Indians are spending a staggering 2,300 hours annually on their smartphones and till now, consumers have largely adapted to an app-driven world…reports Asian Lite News

Artificial Intelligence (AI) will significantly transform the IT and technology sector, including upcoming smartphones, in India and will play a crucial role in enhancing battery life, improving camera quality and boosting voice assistant capabilities in future devices, industry leaders and experts said on Wednesday.

Madhav Sheth, CEO of homegrown company HonorTech, said that the smartphone industry is evolving at a rapid pace, and AI is at the forefront of this transformation.

“The strategic use of AI is aimed at making future smartphones more robust, versatile, and user-friendly,” he told IANS.

HONOR has integrated AI into the camera system of its innovative HONOR 90, catering specifically to the needs of vloggers. “As vlogging gains more popularity in today’s digital age, more people are creating and sharing video content. With the HONOR 90’s AI Vlog Master, video settings are simplified, as it identifies filming scenes and recommends optimal modes,” Sheth added.

Indians are spending a staggering 2,300 hours annually on their smartphones and till now, consumers have largely adapted to an app-driven world.

“With the rise of AI, smartphones are transforming to intelligent attuned digital companions. In 2024 and beyond, AI will increasingly integrate seamlessly as a personalised layer around smartphone operating systems, contributing to more intuitive user conversations, customised imaging, tailored content, content recommendations, and much more,” Prabhu Ram who heads the Industry Intelligence Group (IIG) at CyberMedia Research (CMR), told IANS.

While smartphone apps will remain dominant for now, features such as facial recognition and voice-activated assistants posit to potential alternative interfaces on the horizon.

*Input data*.
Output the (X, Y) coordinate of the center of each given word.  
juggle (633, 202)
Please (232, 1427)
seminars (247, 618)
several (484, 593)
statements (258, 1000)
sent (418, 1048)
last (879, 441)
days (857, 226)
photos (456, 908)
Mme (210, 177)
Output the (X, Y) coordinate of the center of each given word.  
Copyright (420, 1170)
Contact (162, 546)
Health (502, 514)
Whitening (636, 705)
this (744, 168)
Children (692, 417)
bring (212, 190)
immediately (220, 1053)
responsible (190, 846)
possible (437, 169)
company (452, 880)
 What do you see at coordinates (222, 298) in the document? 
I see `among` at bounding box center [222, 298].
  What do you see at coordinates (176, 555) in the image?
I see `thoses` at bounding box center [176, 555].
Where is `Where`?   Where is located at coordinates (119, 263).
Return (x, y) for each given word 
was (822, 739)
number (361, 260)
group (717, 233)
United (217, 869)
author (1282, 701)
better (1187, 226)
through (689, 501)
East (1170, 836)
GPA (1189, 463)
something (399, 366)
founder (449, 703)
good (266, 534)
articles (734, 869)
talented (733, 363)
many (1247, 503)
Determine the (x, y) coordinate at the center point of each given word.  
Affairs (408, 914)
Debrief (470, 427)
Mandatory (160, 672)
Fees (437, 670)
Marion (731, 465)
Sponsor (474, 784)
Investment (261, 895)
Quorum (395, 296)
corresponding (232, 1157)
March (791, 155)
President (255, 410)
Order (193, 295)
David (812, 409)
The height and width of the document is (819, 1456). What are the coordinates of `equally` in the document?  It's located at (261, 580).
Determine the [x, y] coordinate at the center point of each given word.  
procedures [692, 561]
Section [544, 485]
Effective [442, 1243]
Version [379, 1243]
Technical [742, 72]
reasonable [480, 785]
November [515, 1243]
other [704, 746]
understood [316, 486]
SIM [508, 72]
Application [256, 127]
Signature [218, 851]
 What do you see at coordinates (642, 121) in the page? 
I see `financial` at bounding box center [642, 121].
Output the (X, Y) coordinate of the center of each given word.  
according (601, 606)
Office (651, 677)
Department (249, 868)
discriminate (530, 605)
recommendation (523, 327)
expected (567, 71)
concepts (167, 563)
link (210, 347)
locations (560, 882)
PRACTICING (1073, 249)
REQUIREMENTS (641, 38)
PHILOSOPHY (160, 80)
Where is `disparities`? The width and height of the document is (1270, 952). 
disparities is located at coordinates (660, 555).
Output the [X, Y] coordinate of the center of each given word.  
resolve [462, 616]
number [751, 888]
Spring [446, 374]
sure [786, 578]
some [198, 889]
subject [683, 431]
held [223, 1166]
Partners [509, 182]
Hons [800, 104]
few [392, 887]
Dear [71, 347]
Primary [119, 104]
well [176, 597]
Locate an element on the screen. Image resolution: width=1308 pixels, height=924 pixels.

*Brief 1*. Repeat the article on AI in smartphones from "Madhav Sheth, CEO" up to and including "he told IANS.".
*Brief 2*. Pick up the article on AI in smartphones after its final sentence and continue writing it.
The records have no connection to the article on AI in smartphones.

*Response area 1*.
Madhav Sheth, CEO of homegrown company HonorTech, said that the smartphone industry is evolving at a rapid pace, and AI is at the forefront of this transformation.

“The strategic use of AI is aimed at making future smartphones more robust, versatile, and user-friendly,” he told IANS.

*Response area 2*.
“All said, this seismic shift in smartphones raises privacy concerns. Local data processing could be a potential solution, but memory constraints may necessitate hybrid approaches. Striking the optimal balance between user experience, personalisation, and privacy will become key in an AI-powered smartphone era,” Ram added.

According to Chocko Valliappa, CEO, Vee Technologies, by harnessing the capabilities of AI, the technology and IT industry can foster a culture of innovation, streamline processes, and unlock new possibilities that may not be achievable through traditional approaches.

“The synergy between human creativity and AI’s analytical prowess has the potential to drive transformative changes and advancements in IT. As the data processing and analysing capabilities of Generative AI technologies accelerate innovation, they will lead to new discoveries and advancements in various fields such as healthcare, finance, and manufacturing,” Valliappa informed.

AI-powered tools will augment human capabilities, enabling professionals to focus on more complex and creative tasks in the coming years and smartphones will not lag behind, he added.